Azn Badger's Blog

What About the Lysine Contingency…?

A Tribute to the Greatness that is Donnie Yen: Part V – All Hail Emperor Yen!

2005 was just the beginning of Mr. Yen’s newly established reign in Hong Kong action cinema.

... And he can pull off a skinny tie. Man, it's hella' not fair...

With the exception of 2009, Wilson Yip and Donnie Yen would continue to team up for a film every year after this, leading up to the present.

’06 brought us the forgettable and effects heavy comic book movie, Dragon Tiger Gate, within which Donnie Yen, a complex wire crew, and dozens of CGI artists banded together to make pop stars Nicholas Tse and Shawn Yue look like martial arts masters.

Behold: The Original Masters of Emo Fu.

The result was a film that wasn’t bad, just kind of bland.

To their credit, Nicholas Tse and Shawn Yue legitimately put some time into the fight work, coming across as competent action stars. In fact, both have remained impressive screen combatants ever since and are sincerely on my “good” list in regards to their performances.

2007, brought us Flash Point, a prequel to SPL.

Needless to say, as soon as the trailers started popping up online, I was psyched.

All the bad ass atmosphere of SPL with a new, brighter color palette, and the promise of even more bone-crunching fights.

Make no mistake though, between SPL and Flash Point, SPL is definitely the better film.

However that’s not to say Flash Point wasn’t special in it’s own right.

On the contrary, it was very special.

Flash Point had no less than 3 fight choreographers involved in the production. Donnie Yen, his longtime friend, John Salvitti, and Japanese choreographer Yuji Shimomura of Versus and Death Trance fame.

Together, the 3 constructed some of the most intense and skillfully crafted fight sequences ever seen, incorporating complex grappling and other MMA based techniques in the process.

The results were, as you can plainly see, magic:

Click here for awesomeness. (Sadly, you can’t plainly see, because the stupid link won’t embed.  Sorry!  I’ll try to get this fixed sometime down the road.)

The brutality of Donnie Yen and Collin Chou’s climactic balls-out, no hold’s barred throw down at the end of Flash Point is matched only by it’s beauty.

The choreography is intentionally “ugly”, with many of the movements and strikes being executed with a clear emphasis on displaying power and ferocity, as opposed to the more elegant motions found in traditional kung fu movies.

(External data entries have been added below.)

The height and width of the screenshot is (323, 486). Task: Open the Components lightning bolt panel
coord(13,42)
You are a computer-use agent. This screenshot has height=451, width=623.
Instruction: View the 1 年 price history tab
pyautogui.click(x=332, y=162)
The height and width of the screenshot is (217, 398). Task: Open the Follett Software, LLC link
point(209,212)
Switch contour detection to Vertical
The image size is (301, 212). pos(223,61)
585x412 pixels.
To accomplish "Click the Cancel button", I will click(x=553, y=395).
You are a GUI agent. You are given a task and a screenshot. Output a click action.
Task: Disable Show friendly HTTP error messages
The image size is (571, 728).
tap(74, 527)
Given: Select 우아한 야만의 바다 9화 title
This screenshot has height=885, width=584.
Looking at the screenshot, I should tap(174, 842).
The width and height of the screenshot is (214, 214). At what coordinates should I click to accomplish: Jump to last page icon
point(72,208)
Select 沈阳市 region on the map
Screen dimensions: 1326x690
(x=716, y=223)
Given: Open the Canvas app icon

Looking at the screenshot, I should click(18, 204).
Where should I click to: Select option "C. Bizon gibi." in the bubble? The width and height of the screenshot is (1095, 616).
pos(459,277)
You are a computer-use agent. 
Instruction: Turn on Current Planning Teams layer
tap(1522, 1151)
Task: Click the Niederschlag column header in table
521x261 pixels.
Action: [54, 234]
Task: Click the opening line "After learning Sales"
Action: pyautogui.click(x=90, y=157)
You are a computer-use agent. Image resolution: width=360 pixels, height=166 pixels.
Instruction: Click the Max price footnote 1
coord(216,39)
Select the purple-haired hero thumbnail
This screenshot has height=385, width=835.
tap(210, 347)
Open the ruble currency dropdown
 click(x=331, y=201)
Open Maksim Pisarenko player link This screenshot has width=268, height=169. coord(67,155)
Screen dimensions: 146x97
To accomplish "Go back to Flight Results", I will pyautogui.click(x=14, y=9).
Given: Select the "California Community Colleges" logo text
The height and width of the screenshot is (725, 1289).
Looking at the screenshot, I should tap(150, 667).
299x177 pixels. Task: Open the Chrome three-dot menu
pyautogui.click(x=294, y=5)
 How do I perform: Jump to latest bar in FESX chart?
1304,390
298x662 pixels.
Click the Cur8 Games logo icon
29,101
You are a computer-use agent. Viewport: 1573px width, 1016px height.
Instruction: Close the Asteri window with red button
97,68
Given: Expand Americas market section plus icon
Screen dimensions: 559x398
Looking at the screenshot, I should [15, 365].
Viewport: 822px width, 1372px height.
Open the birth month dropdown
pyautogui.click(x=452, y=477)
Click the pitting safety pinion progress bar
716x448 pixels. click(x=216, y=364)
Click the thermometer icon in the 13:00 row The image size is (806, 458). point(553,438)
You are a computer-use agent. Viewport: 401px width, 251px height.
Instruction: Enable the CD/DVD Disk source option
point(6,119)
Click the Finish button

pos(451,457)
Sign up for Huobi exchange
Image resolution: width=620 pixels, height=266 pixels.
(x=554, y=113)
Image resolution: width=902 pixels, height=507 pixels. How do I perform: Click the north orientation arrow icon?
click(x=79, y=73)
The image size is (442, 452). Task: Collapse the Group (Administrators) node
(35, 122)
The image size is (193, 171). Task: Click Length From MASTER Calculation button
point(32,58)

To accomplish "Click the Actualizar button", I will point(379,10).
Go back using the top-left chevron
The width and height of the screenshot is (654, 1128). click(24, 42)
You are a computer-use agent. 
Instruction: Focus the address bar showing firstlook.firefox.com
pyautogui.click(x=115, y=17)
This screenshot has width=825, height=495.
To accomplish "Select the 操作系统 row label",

In addition to this, Donnie Yen and his crew managed to accomplish the seemingly impossible by incorporating grappling and holds while maintaining a constant level of energy throughout. Even though the action does in fact come to a stop during some of these moments, they never once break the rhythm of the fight.

In stark contrast to the hard-edged choreography, the cinematography throughout this sequence is smooth and focused. Combined with the bright greens of the background foliage, as well as the hanging glass bottle props, many of the crane shots are just plain breathtaking, in particular the one that kicks off the fight immediately after the fall from the roof.

Kudos to whoever managed to choreograph the camera work amid the various pillars and obstacles.

Flash Point was the movie that solidified Wilson Yip’s role as Donnie Yen’s go-to director, as well as cemented Mr. Yen’s position as the guy in Hong Kong action cinema.

But of course we knew that already now, didn’t we?

Check back for the second to last post in my MASSIVE tribute to Donnie Yen, “Part VI – Old Man Yen!”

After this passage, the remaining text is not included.